Town reverses on speed limit among other action at meeting

By Clint Parker

Woodfin – The Board of Aldermen in Woodfin took the opportunity to reverse an earlier vote this year, among other actions before ending 2019 at the Tuesday, Dec. 17th meeting.

The meeting also saw the swearing-in of recently elected members of the board, including Mayor Jerry VeHaun and Aldermen Jim Angel, Donald Honeycutt and Ronnie Lunsford as the meeting got under way.

The board also heard from several members of the Reynolds Mountain community who brought a petition because they were upset with the board after they lowered the speed limit from 25 mph down to 15 mph.

Reynolds Mountain Homeowners Association President Nancy Bresell addressed the board, saying, “This matter came to our attention just suddenly. Suddenly, this 15 miles per hour speed limit sign was posted on Senator Reynolds Road. Nobody knew anything about it. Probably a decision made by you at some prior meeting, but as president, I was getting emails and phone calls from residents.” She requested that the board reinstate the 25 mph limit. She also asked for a yellow centerline to be painted on the road.

After a short discussion, a motion was made by Alderman Ronnie Lunsford to change it back with an amendment to the proposal made by Alderman Don Hensley that it would take a majority of the homeowners to alter the speed limit again. The motion passed. The board put the yellow centerline vote off until Spring when it could be done when the weather is better.
The board then heard from their accountant Mark Bumgarner about the town’s financial audit. Of the original approximate $3.952 million in revenue expected in the budget, the actual amount ended up being $4.159 million (about $200,000 more than anticipated), Bumgarner told the board.

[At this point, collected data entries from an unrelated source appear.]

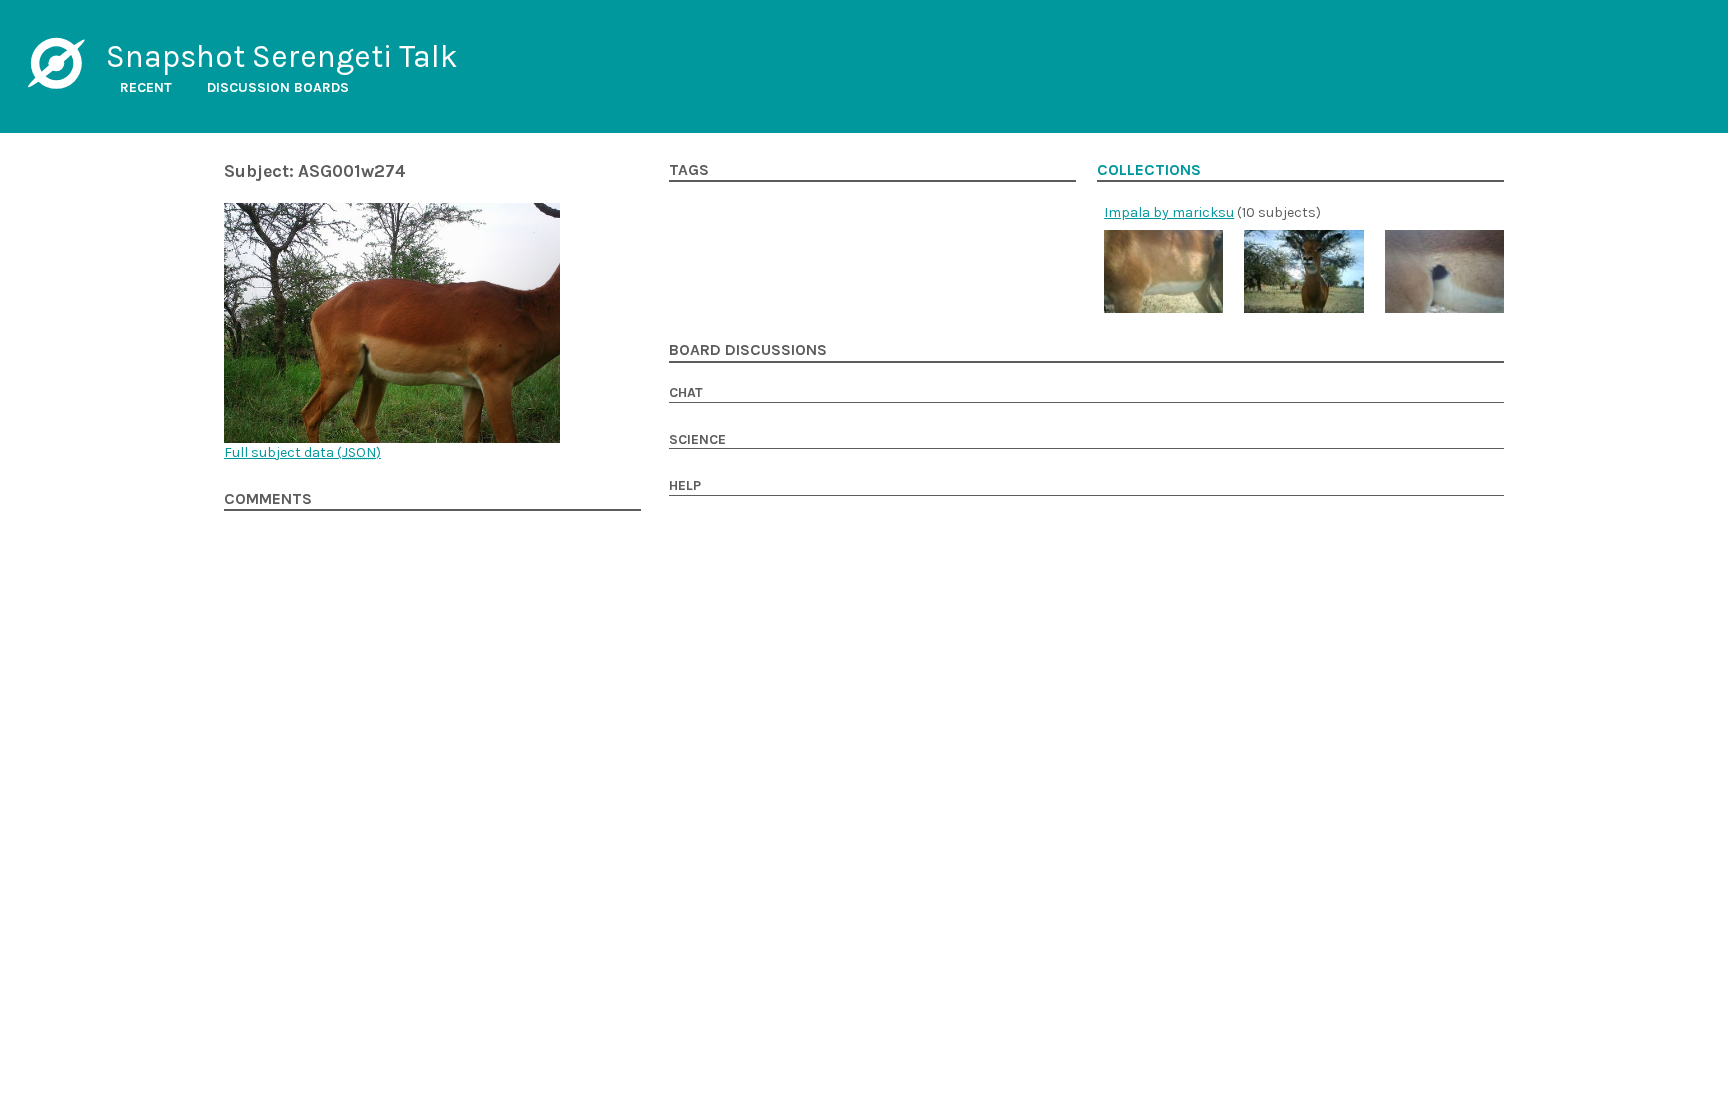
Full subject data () (302, 452)
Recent (146, 87)
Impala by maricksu (1169, 212)
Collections (1149, 170)
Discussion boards (278, 87)
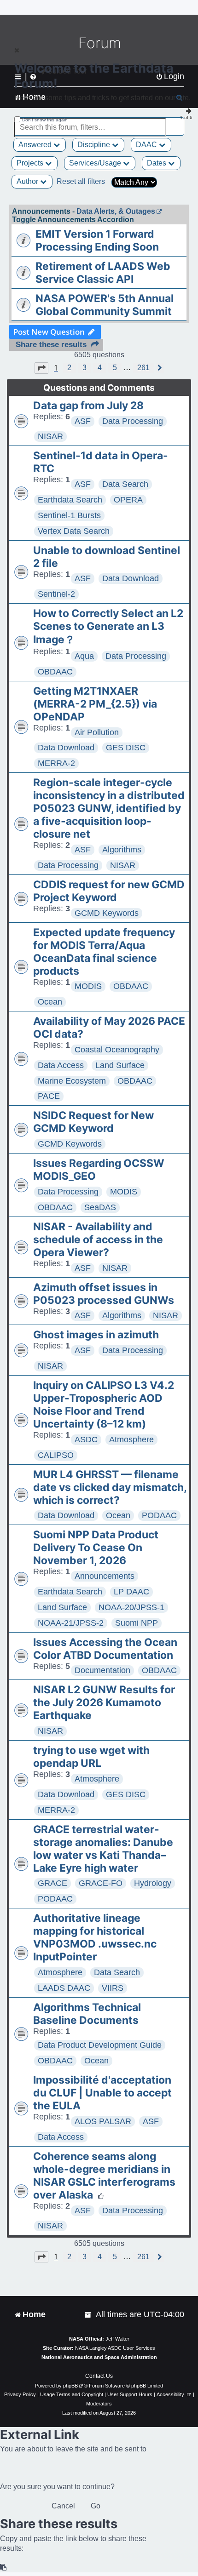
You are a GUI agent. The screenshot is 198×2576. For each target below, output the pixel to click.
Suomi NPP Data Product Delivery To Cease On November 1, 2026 (95, 1547)
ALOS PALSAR (103, 2121)
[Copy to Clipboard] (3, 2567)
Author (28, 181)
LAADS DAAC (64, 1988)
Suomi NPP (136, 1623)
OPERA (128, 499)
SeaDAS (100, 1207)
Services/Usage (96, 163)
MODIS (88, 986)
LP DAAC (131, 1591)
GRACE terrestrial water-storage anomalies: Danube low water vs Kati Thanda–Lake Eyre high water (103, 1848)
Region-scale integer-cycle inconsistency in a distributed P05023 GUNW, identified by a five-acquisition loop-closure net (109, 808)
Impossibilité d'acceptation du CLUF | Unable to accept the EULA (102, 2092)
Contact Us (99, 2376)
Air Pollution (97, 732)
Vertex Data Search (74, 531)
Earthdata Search (70, 499)
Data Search (125, 484)
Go (95, 2506)
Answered (35, 145)
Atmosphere (131, 1439)
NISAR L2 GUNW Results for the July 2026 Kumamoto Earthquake (104, 1702)
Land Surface (120, 1065)
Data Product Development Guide (100, 2045)
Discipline (94, 145)
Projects (31, 163)
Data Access (61, 1065)
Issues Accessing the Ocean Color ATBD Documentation (105, 1649)
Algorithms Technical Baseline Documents (87, 2014)
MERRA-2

Of that revenue, $2.367 million came in from property taxes, with 99.76 percent of taxes collected.

The board also voted to designate a 2001 leaf vac as surplus. “We’ve put this item on govdeals(.com) to see if someone wants to buy it…some parts are still usable, but in terms of reality, it’s beyond repair,” said Woodfin Town Administrator Jason Young.

The board tabled an ordinance that would have extended the corporate limits of the town to include Sour Wood Inn as a non-contiguous portion of the municipality. The town is expected to revisit the matter in January.
A public hearing on taking in an unnamed road into the town system was held during the meeting. Young said that the public works director had concerns over plowing the road in bad winter weather. Other concerns about the road included the condition of the road. “Is it up to standards,” asked Hensley. “It doesn’t seem to be in a state of disrepair,” answered Young. He reemphasized that the road puts public works crews in “jeopardy” in snow and icy conditions.

The need to take a closer look at a town ordinance passed eight months ago regarding taking roads into the town system and a fact-finding investigation to find out more about the condition of the road tabled any action on the item until next month.

In reports to the board, Woodfin Police Chief Michael Dykes, among his regular monthly information, told the members that the department had raised nearly $1,000 for charity for “No shave November.” Young said that it might be that Woodfin would start reaping a “windfall” from the City of Asheville’s moratorium on hotels as the town is in conversation with two different hotel groups about building inside the town limits. The aldermen then went into executive session before dismissing.